Dickens on solitary confinement
Charles Dickens visited the Eastern State prison in Philadelphia in 1842 as part of his tour of America and described several of the men he met in solitary confinement as “buried alive.” He wrote in American Notes for General Circulation:
I believe that very few men are capable of estimating the immense amount of torture and agony which this dreadful punishment, prolonged for years, inflicts upon the sufferers; and in guessing at it myself, and in reasoning from what I have seen written upon their faces, and what to my certain knowledge they feel within, I am only the more convinced that there is a depth of terrible endurance which none but the sufferers themselves can fathom, and which no man has a right to inflict upon his fellow creature.
I hold this slow and daily tampering with the mysteries of the brain to be immeasurably worse than any torture of the body; and because its ghastly signs and tokens are not so palpable to the eye and sense of touch as scars upon the flesh; because its wounds are not upon the surface, and it extorts few cries that human ears can hear; therefore the more I denounce it, as a secret punishment which slumbering humanity is not roused up to stay.
The already dehumanizing conditions at Eastern State described by Dickens 175 years ago have been replaced in 21st century America with its “modern” version, in the form of the maximum-security and Supermax prison. These are slicker, higher-tech versions of a barbarous practice, which inflicts punishment on its victims through isolation and sensory deprivation.
Solitary confinement is being used today for political retribution, both in the US and internationally.

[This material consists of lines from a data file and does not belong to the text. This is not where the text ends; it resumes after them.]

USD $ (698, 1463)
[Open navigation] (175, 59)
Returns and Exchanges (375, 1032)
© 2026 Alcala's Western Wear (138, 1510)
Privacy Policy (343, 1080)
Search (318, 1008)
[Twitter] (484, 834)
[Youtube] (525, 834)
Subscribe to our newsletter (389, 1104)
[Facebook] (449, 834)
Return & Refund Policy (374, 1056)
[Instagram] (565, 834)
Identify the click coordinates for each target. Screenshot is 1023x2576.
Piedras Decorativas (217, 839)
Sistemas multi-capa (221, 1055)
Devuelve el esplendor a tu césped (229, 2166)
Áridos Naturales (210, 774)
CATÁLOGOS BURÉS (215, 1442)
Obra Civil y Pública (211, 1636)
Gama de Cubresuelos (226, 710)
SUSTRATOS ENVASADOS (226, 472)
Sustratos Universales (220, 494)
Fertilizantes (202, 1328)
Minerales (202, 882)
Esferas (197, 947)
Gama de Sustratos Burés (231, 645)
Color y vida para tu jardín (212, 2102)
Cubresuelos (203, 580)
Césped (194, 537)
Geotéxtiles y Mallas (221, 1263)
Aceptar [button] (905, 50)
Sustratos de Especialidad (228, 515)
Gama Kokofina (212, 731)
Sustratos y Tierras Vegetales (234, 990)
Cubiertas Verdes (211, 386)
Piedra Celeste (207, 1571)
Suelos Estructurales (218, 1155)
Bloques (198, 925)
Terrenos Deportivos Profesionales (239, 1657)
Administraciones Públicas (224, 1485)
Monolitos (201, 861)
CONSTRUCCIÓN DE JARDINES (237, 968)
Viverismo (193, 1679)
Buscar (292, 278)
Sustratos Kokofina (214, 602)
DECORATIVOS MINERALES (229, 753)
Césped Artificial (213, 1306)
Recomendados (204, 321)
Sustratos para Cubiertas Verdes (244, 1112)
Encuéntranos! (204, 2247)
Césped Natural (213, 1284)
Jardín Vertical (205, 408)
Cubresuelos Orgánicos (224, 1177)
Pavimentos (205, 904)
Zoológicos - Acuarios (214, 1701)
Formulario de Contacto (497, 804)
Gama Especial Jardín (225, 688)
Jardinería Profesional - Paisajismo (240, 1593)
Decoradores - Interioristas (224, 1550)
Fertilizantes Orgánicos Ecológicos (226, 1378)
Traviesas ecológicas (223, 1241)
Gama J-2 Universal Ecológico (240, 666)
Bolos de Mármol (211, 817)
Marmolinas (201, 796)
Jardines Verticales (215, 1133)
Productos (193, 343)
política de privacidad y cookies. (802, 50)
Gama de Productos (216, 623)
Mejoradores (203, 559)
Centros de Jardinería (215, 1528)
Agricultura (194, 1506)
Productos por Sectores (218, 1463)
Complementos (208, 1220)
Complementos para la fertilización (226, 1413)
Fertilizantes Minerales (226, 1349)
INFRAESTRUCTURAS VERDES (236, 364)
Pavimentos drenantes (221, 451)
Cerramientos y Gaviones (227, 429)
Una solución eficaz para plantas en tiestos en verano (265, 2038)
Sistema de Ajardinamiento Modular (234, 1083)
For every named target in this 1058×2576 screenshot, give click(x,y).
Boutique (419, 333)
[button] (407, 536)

Chelsea Manning, the former US soldier and whistleblower, spent seven years in prison, one of those in solitary confinement, for the crime of revealing the war crimes of US imperialism in Iraq and Afghanistan. She is now back in prison for the second time for refusing on principle to testify to a secret grand jury convened to bring trumped-up criminal charges against Julian Assange and WikiLeaks.
Assange is currently being held in Britain’s notorious Belmarsh prison in conditions of virtual isolation in the maximum-security prison after being convicted of trumped-up bail charges shortly after his April 11 arrest. He is allowed only two visitors a month, must compete with other prisoners to make phone calls in a 30-minute daily window, and can receive no incoming calls.
His incarceration follows his confinement for nearly seven years in prison-like conditions in the Ecuadorian Embassy in London, where he was granted political asylum against US extradition threats for espionage. There he was denied medical care, access to sunlight and cut off from the internet and contact with his defense consul.
In a powerful statement released to journalist Gordon Dimmack last week, Assange wrote from Belmarsh, “I am defenceless and am counting on you and others of good character to save my life.” He added, “The days when I could read and speak and organise to defend myself, my ideals and my people are over until I am free. Everyone else must take my place.”
Assange’s life and freedom, and the freedom of Manning, depend on the intervention of the working class. The struggle for their freedom must be linked to a fight in defense of democratic rights, as the political persecution by the state of these courageous individuals is ultimately aimed at the working class as a whole.